Step-by-step explanation:
When two coherent waves with different amplitudes A and B, and a non-zero phase difference φ, combine, the result is not a simple linearly polarized wave, but rather an elliptically polarized wave. To show this, consider the superposition principle, which states that the resultant wave is the vector sum of the individual waves. If the two waves have amplitude A and B (A ≠ B) and phase difference φ, and assuming they have the same wave number and angular frequency, the amplitude of the resultant wave is given by a more complex expression that accounts for the phase difference.

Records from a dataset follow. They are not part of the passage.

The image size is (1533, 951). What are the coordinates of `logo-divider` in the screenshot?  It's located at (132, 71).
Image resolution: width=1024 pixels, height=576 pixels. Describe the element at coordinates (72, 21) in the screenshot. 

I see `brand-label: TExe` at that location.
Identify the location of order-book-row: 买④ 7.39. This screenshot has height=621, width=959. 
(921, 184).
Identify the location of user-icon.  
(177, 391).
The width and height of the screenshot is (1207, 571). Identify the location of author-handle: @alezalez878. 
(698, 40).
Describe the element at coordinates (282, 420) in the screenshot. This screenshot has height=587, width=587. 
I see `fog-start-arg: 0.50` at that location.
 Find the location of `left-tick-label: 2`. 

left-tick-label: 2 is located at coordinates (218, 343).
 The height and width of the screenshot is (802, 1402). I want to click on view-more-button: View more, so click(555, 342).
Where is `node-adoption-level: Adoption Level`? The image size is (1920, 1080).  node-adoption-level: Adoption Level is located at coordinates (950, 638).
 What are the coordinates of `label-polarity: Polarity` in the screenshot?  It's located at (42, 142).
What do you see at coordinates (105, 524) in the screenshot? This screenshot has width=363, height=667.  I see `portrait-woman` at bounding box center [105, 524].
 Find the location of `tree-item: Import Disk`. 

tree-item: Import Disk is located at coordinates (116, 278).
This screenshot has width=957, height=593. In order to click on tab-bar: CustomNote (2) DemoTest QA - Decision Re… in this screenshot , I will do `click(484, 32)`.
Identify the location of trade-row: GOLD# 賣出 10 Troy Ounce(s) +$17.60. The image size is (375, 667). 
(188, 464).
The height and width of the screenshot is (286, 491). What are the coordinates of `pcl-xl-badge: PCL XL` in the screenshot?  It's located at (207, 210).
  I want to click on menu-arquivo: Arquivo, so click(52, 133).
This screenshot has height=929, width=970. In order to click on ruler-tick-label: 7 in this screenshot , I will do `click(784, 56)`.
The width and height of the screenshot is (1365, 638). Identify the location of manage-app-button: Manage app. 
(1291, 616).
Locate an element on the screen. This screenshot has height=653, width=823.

As stated, any phase difference other than 0 or 180° would result in a composite wave that has a phase shift. The two initial waves can be represented as x(t) = A × cos(ωt) and y(t) = B × cos(ωt + φ), where ω is the angular frequency of the waves and t is time. If the phase difference φ is anything other than an integer multiple of π2π, the waves will not cancel each other out or perfectly align. As they interact, their superposition will trace out an ellipse over time, which is characteristic of elliptical polarization. The shape of the ellipse will depend on the values of A, B, and φ.
Elliptical polarization can be visualized by plotting the component vectors of the electric fields (or other wave characteristics) in two orthogonal directions. The relation between intensity I and the amplitude E squared, as described by Malus's law, indicates that the observed intensity through a polarizing filter will also vary based on the angle of polarization, further confirming the non-linear relationship and the elliptical nature of the polarized wave.